§ Short exercise:
Continue the forum thread on PixInsight multicore scalability from the point where it stops.

§ Excerpt provided:
-*-

Author Topic: PixInsight MultiCores CPU Scalability.... (Read 14220 times)

Sean · « **Reply #15 on:** 2011 August 18 19:44:01 »

This is an interesting and nicely geeky thread. If I can find a way to temporarily disable hyperthreading under OS X Lion (apparently not very easy) I will definitely run some PI tests. I know Juan, Apple wants it their way!

Sean

pfile · « **Reply #16 on:** 2011 August 18 19:57:38 »

Quote from: Sean on 2011 August 18 19:44:01

This is an interesting and nicely geeky thread. If I can find a way to temporarily disable hyperthreading under OS X Lion (apparently not very easy) I will definitely run some PI tests. I know Juan, Apple wants it their way!

Sean

do you have the developer tools (xcode) installed? it comes with a PreferencePane that should be able to turn off cores and turn off hyperthreading. i cant test this (or rather am afraid to) because, well, let's just say i should turn those things off in the BIOS if i want to

there's some evidence around the web that this prefpane does not work if you are booting a 64-bit kernel. not sure...

sigurd · « **Reply #17 on:** 2011 August 18 21:03:48 »

sysctl machdep.cpu.thread_count

will tell you your threads. I don't know if it will allow setting as my chips don't support HT. The GUI PrefPane and CHUD was removed in Xcode 4 I think.

-esy

pfile · « **Reply #18 on:** 2011 August 18 21:22:24 »

Quote from: sigurd on 2011 August 18 21:03:48

sysctl machdep.cpu.thread_count

will tell you your threads. I don't know if it will allow setting as my chips don't support HT. The GUI PrefPane and CHUD was removed in Xcode 4 I think.

-esy

yeah you're right, i have xcode 3 on this machine still.

don't want to try setting the #threads right now, maybe when i'm done working here..

Sean · « **Reply #19 on:** 2011 August 18 21:26:28 »

Yes, Xcode 4 installed here. I downloaded and tried the PrefPane from Xcode 3, but not surprisingly it won't install.

Sean

Andres.Pozo · « **Reply #20 on:** 2011 August 19 01:04:56 »

In the MaskedStretch script the bottleneck is in the hard disk. This script spends most of its time applying HistogramTransformation. This process when it is applied with a mask always writes the undo data (the original image) in the disk. Although HT is a parallel process it does not matter since writing the undo data is slower than the execution.

I would recommend using a SSD disk for the swap directory of Pixinsight.

georg.viehoever · « **Reply #21 on:** 2011 August 19 02:49:56 »

Just a few quick remarks:

- not parallelization or speedup is the goal. The absolute speed is what matters. The means by which you get it does not really matter.

-*-

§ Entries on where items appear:
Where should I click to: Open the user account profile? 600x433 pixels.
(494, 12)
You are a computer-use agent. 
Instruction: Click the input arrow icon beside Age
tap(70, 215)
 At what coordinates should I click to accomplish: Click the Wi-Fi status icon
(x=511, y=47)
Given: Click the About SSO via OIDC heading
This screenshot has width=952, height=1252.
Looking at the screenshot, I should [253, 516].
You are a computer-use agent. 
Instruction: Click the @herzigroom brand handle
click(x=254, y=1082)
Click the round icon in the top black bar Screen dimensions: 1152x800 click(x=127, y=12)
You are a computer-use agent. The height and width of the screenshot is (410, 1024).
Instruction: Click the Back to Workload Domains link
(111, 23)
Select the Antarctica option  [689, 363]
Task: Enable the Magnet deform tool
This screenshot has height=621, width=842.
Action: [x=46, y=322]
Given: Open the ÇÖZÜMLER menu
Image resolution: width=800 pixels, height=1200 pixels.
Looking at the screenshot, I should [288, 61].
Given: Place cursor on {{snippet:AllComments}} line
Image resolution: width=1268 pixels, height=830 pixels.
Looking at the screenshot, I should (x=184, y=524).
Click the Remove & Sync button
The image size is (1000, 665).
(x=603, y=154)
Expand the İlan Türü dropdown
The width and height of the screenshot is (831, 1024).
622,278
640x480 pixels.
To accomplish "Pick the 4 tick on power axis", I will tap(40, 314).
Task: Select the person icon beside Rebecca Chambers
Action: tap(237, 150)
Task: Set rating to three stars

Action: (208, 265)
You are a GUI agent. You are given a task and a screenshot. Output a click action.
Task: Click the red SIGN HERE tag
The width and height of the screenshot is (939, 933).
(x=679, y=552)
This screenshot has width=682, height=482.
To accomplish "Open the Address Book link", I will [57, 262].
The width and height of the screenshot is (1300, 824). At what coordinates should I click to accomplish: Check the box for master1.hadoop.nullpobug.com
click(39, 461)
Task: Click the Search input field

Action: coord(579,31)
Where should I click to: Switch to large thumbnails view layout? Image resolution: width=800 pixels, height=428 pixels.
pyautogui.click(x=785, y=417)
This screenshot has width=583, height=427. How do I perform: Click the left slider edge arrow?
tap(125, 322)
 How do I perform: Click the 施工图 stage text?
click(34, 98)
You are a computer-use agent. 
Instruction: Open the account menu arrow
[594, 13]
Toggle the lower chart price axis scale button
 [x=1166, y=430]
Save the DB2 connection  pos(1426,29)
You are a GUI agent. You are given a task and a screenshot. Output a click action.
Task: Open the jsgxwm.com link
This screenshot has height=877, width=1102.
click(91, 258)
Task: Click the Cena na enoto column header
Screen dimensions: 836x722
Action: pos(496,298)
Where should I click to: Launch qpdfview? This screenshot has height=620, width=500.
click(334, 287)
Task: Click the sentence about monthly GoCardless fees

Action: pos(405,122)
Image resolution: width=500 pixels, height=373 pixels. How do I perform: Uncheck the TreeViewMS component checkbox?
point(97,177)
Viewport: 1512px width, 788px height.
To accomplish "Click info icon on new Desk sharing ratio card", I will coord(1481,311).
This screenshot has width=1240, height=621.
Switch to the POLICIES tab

-*-

§ Exercise result:
- This whole multicore/HT stuff is only a clever marketing thing hiding technical problems. In reality, CPU manufacturers would need to say: "Guys, in the past we managed to give you faster CPUs that did not require anything special in software to give you more speed. We are sorry to say that now you need to have special software to have any benefit from our new chips". Instead, the marketing people managed to change this into "In the past we gave you only 1 core. Now we give you n cores. And n is always better than 1."

- The main idea about HT is that you can get somehing like 0-20% performance with just 5% additional hardware. Plus it got programmers into thinking parallel. The next step was multicores, where AMD/Intel just replicated whole CPUs (40-80% speed for 100% hardware). For the next AMD generation (Bulldozer) it will get more difficult to say how many cores there really are: According to literature, two cores share one FPU unit http://img145.imageshack.us/img145/4813/bully.jpg . If you look closer, you find something like 4 integer units in those two cores. So are the two cores in reality 1 or 4 units? Difficult to say. Its going to be interesting to see how AMD marketing is going to sell this.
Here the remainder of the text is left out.